Good post, to add a bit to this:
Most games transfer very easily. 95% of the time, you can just drag and drop them across hard drives, and the only things that you need to change are any shortcuts you have to the games (like on your desktop or in the Start menu).
Operating systems, however, are not. It is possible to transfer them, but it is not an easy or uncomplicated process. Boot records have to be changed, and this can be painful at times.
Just a heads up, since this is a limited time thing (3/30):
WD Caviar Black 2T SATA 6 at Newegg just went on sale for $149.99.
http://www.newegg.com/Product/Product.aspx?Item=N82E16822136792&nm_mc=AFC-C8Junction&cm_mmc=AFC-C8Junction-_-N82E16822136792-_-na-_-na&PID=3891137&AID=10521304&SID=194r0
This is pretty well the standard 7200 rpm gaming drive, and 2T of space with the SATA 6 interface.
If a hard drive wouldn't be bottlenecked at all by SATA 2, and might not even be bottlenecked by SATA 1, then SATA 3 support doesn't matter. Now, SATA 3 support isn't a bad thing, as it will work just fine and it's backward compatible. But you shouldn't say, I want this hard drive and not that one because it supports SATA 3.
The situation is, of course, totally different for solid state drives that would be bottlenecked by SATA 2, that is, ones based on a Marvell or SandForce controller. SATA 2 was a bottleneck for the first generation SandForce controllers.
Nope, I'm saying this is a good deal on this hard drive, because it's $20 cheaper than the SATA 2 version right now.
In that case, I'm all in favor of saving $20 on an equivalent hard drive.
Though I personally wouldn't be in the market for a 2 TB hard drive. Or even 250 GB.
HDD's now range from 7200rpms to 10Krpms are the usual HDD's available on the market versus the pricey 15Krpms and SSD's. for budget conscious techies, If would suggest that you get the 7200rpm or 10Krpm HDD and invest on a good Graphics Card. but for those who are all out on gaming, set the SSD as the main drive and a 1-2TB 7200rpms HDD for storage.
Just suggesting ^_^
10K RPM hard drives are way too expensive to have much of a point in consumer system anymore. If you're going to pay enough to get an SSD, you might as well just get the SSD.
I agree. The Raptor line is the only 10k+ hard drive that even comes close to consumer price levels, and those are 3-4x the price of a typical 7200rpm drive for 1/4 of the space. Sure, you get more space than you would on an SSD, but an SSD is many many times faster, whereas the Raptor line is not really all that much faster.

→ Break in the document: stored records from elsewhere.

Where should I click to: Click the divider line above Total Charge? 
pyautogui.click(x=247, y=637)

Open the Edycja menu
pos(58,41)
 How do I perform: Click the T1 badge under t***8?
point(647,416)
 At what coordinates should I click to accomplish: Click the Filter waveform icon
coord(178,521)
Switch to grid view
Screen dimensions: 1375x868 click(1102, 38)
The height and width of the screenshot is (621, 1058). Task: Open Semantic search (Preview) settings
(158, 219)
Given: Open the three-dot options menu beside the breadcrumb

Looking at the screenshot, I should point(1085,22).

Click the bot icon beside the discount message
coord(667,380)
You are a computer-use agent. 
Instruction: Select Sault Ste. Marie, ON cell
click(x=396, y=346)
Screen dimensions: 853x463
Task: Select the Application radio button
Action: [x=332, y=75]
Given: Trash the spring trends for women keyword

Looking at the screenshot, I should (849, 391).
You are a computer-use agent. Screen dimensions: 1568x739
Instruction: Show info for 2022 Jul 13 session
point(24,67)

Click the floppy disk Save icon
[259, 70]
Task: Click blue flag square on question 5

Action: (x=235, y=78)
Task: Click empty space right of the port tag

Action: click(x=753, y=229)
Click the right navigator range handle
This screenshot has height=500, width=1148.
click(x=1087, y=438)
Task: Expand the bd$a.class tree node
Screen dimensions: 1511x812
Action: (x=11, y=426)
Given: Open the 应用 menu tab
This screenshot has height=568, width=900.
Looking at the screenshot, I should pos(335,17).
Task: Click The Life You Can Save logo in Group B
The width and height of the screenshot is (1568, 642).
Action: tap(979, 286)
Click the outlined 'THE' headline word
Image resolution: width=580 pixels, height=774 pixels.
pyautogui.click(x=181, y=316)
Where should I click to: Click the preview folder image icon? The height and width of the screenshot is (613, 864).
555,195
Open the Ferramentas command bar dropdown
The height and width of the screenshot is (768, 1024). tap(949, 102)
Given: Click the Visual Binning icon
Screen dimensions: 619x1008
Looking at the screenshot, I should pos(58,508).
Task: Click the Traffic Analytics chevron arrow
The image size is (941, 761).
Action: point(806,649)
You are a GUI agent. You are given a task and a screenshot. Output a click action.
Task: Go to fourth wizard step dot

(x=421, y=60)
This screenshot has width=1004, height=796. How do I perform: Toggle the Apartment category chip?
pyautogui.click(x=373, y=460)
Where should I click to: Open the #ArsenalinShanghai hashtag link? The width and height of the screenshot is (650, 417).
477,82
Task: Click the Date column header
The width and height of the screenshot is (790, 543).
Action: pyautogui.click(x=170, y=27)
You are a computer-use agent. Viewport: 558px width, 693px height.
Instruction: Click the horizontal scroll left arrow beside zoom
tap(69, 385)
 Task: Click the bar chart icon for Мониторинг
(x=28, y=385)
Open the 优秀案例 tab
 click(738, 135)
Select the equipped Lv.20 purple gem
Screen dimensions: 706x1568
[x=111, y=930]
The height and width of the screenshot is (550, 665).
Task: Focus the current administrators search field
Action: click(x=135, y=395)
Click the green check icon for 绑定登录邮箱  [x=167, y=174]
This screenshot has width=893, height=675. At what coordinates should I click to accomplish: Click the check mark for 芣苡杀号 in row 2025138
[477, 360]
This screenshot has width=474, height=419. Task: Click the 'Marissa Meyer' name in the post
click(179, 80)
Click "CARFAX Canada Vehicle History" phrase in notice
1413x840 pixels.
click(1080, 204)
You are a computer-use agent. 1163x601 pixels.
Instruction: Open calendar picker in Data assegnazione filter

SSD's are much better values, at least in my own opinion, than a Raptor.
There are enterprise level SAS drives that go 10-15k rpm, and those are pretty speedy, but those are also much much more expensive than any consumer level hard drive.
Agreed. Just like my poor old 15K SCSI drive, these are old technology now.
SATA is great for storing lots of data, any computer can use a 1,5 TB media drive but for system drive you need a SSD to keep with time. Anything else right now won't cut it (even if SSDs probably will be replaced in a few years by faster stuff).
Not really. Solid state drives will be good for a long time. Once storage is fast enough that it isn't a bottleneck, what use is it to have storage that is faster yet? Kind of nice, perhaps, but not a big deal. It's kind of like how being able to get 2133 MHz DDR3 memory today doesn't mean that 1333 MHz DDR3 is obsolete or even insensible to buy for a new computer.